I turn to charities and housing associations. The Government recognise the need to protect the smallest businesses and charities, which is why we have more than doubled the employment allowance to £10,500, meaning that more than half of all businesses, including charities, with national insurance liabilities will either gain or see no change next year.
The Government also provide wider support for charities via the tax regime. The UK’s tax regime is among the most generous in the world, with tax reliefs for charities and their donors worth just over £6 billion for the tax year to April 2024.
More broadly, the Government deliver a number of grant and support programmes, including the community organisations cost of living fund last year and the ongoing social enterprise boost fund. Across 2023-24, the National Lottery community fund made grant awards totalling more than £900 million, 84% of which were under £10,000, with the majority supporting grass-roots organisations.
Regarding housing associations, the Government have announced major steps towards delivering a once-in-a-generation increase in social housing, including supporting the housing associations that deliver this. We are consulting on long-term social rent settlements to provide housing associations with the long-term stability they need to deliver crucial services. I am afraid that I cannot comment on the specific case that the noble Baroness, Lady Grender, set out, as I do not have all the information about it, but I am of course more than happy to discuss with her at any time. On the wider points, any exemptions, carve-outs or delays would of course undermine the fundamental purpose of the Bill, which I have set out before.

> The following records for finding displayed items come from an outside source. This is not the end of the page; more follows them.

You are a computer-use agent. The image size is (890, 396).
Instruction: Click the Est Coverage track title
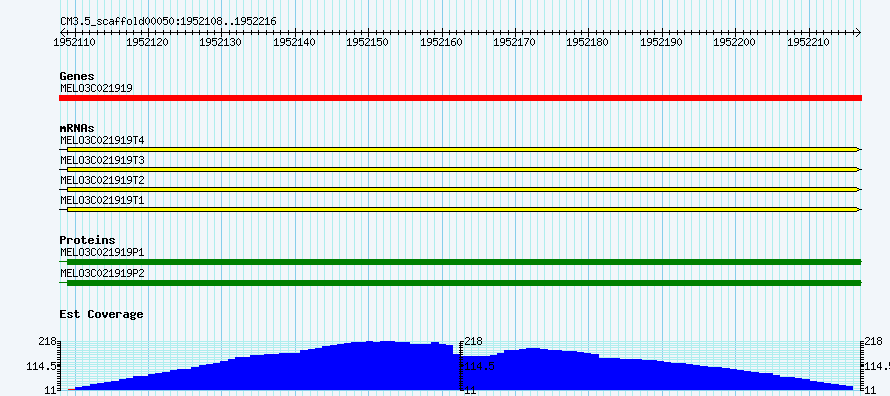(101, 314)
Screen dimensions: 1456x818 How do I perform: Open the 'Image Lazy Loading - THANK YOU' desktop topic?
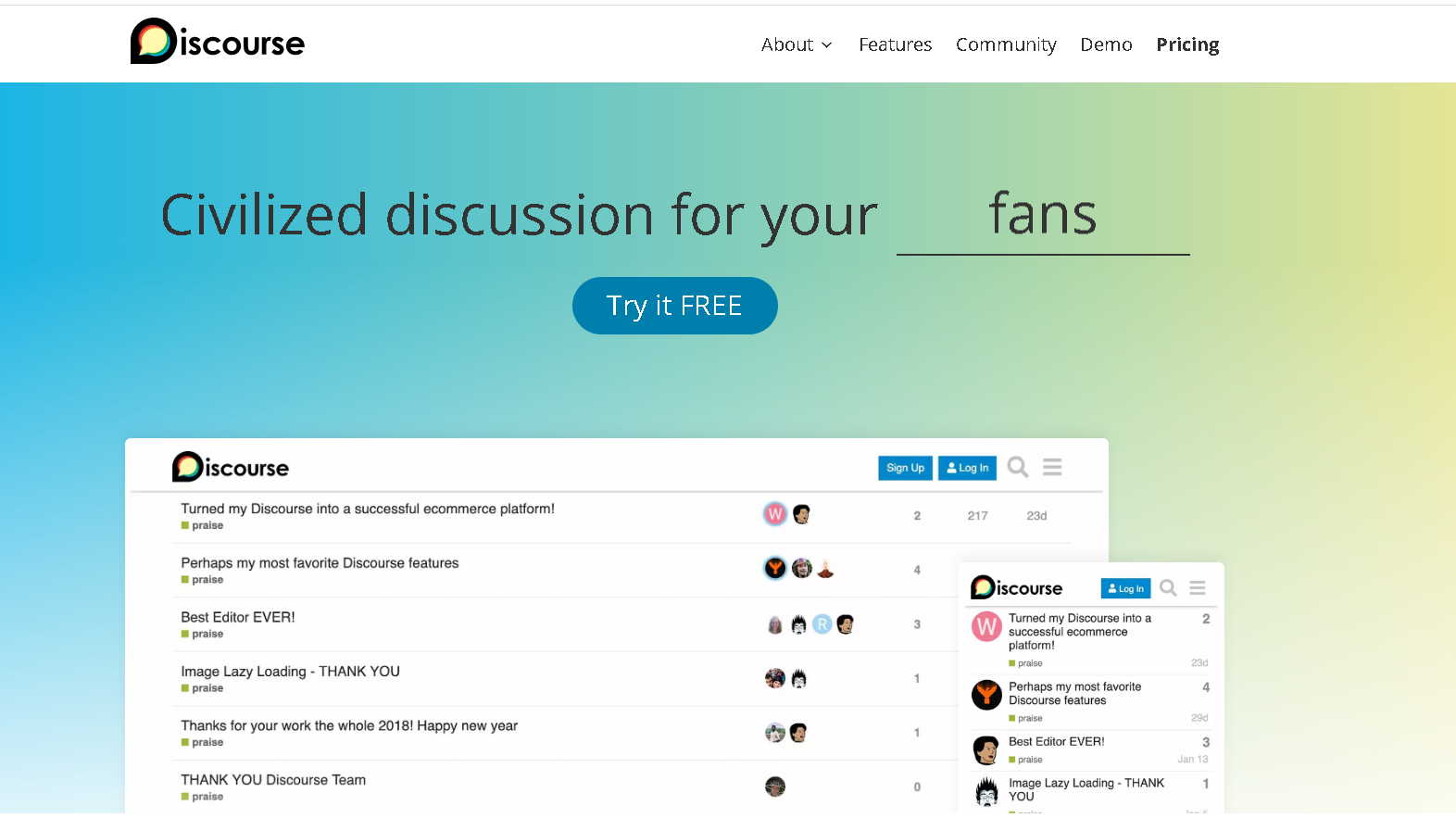point(290,672)
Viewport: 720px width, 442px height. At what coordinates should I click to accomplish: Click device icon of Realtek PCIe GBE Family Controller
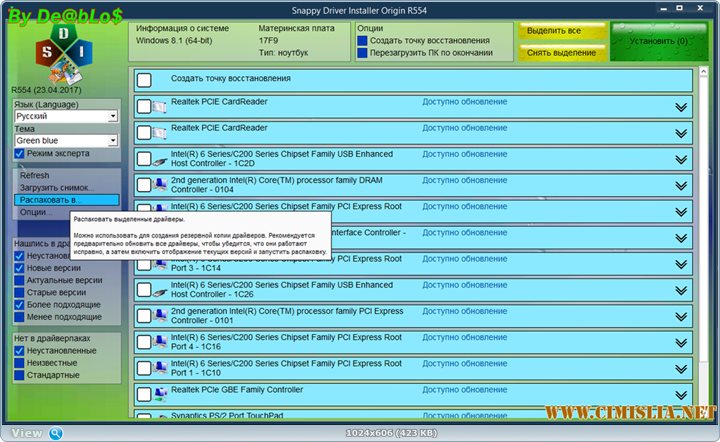pyautogui.click(x=159, y=393)
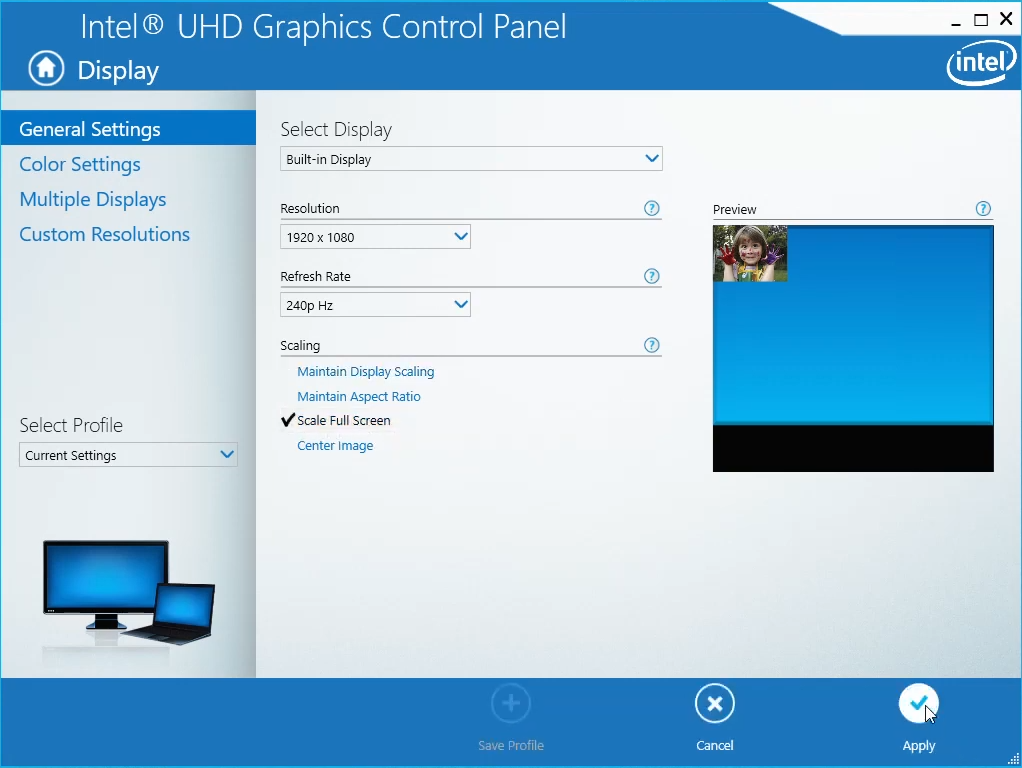Viewport: 1022px width, 768px height.
Task: Click the Apply checkmark icon
Action: [x=918, y=703]
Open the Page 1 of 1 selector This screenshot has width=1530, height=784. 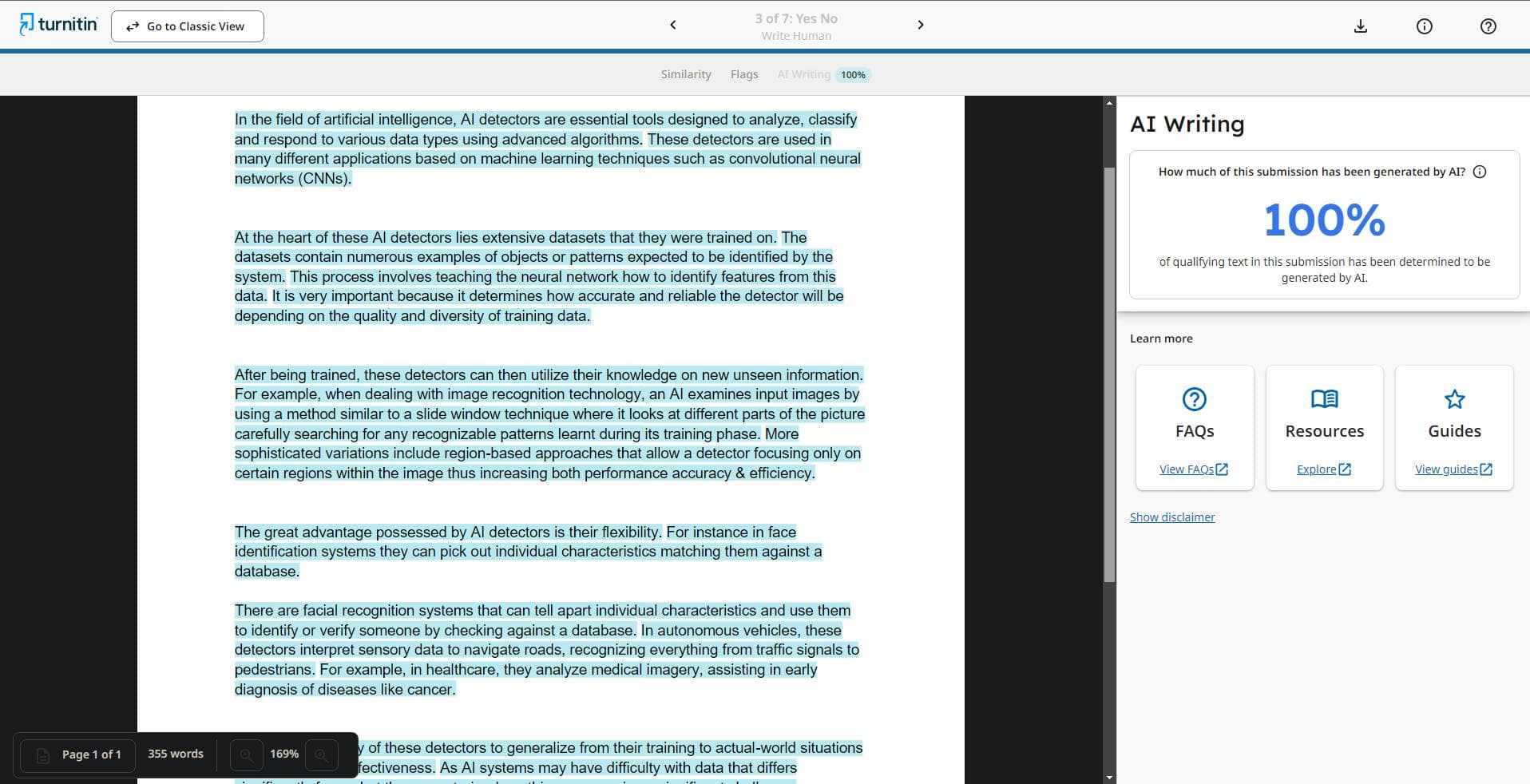(78, 754)
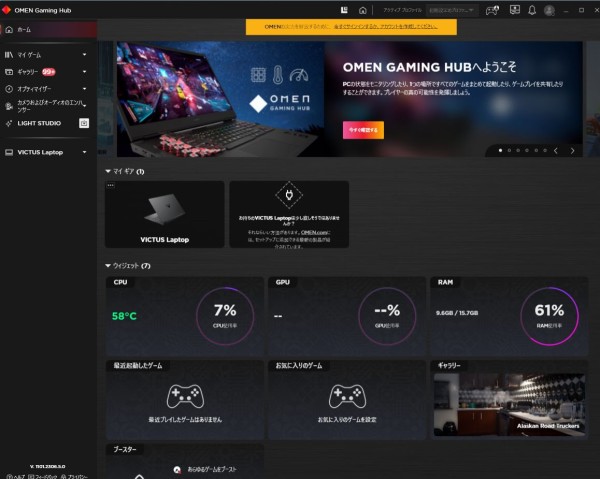Image resolution: width=600 pixels, height=479 pixels.
Task: Click the orange button on welcome banner
Action: (x=362, y=130)
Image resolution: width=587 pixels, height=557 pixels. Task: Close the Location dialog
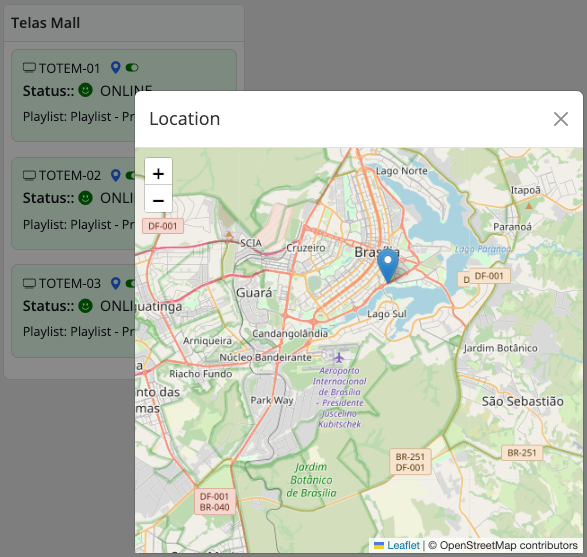560,119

Finally, Amendment 8, tabled by the noble Baroness, Lady Kramer, and the noble Lord, Lord Storey, seeks to exclude town and parish councils from the employer national insurance rate change. The Government have no direct role in funding parish and town councils and therefore do not intend to provide further support for the employer national insurance changes. This is in line with the approach taken for previous national insurance policy changes, including the previous Government’s health and social care levy.
All these proposed amendments would of course come at a cost. They would necessitate either higher borrowing, lower public spending or new revenue-raising measures. That is not what this Government intend to do. For the reasons I have set out, I respectfully ask noble Lords not to press their amendments.
I am grateful to all noble Lords who have spoken in this group. I want to make one observation. My noble friend Lady Grender and the noble Lord, Lord Randall, talked about charities. Many charities provide services which nobody else pays for and they do not get government funding. For example, this will affect tremendously the hospice movement, which looks after terminally ill people. In my home city of Liverpool, there is a charity called Zoe’s Place that looks after terminally ill babies. It has had major building problems and was looking at having to close down. What happened? The local community and the business community all piled in and saved that building. These increased costs will affect that charity, as they will affect other charities too.
With thanks, I beg leave to withdraw my amendment.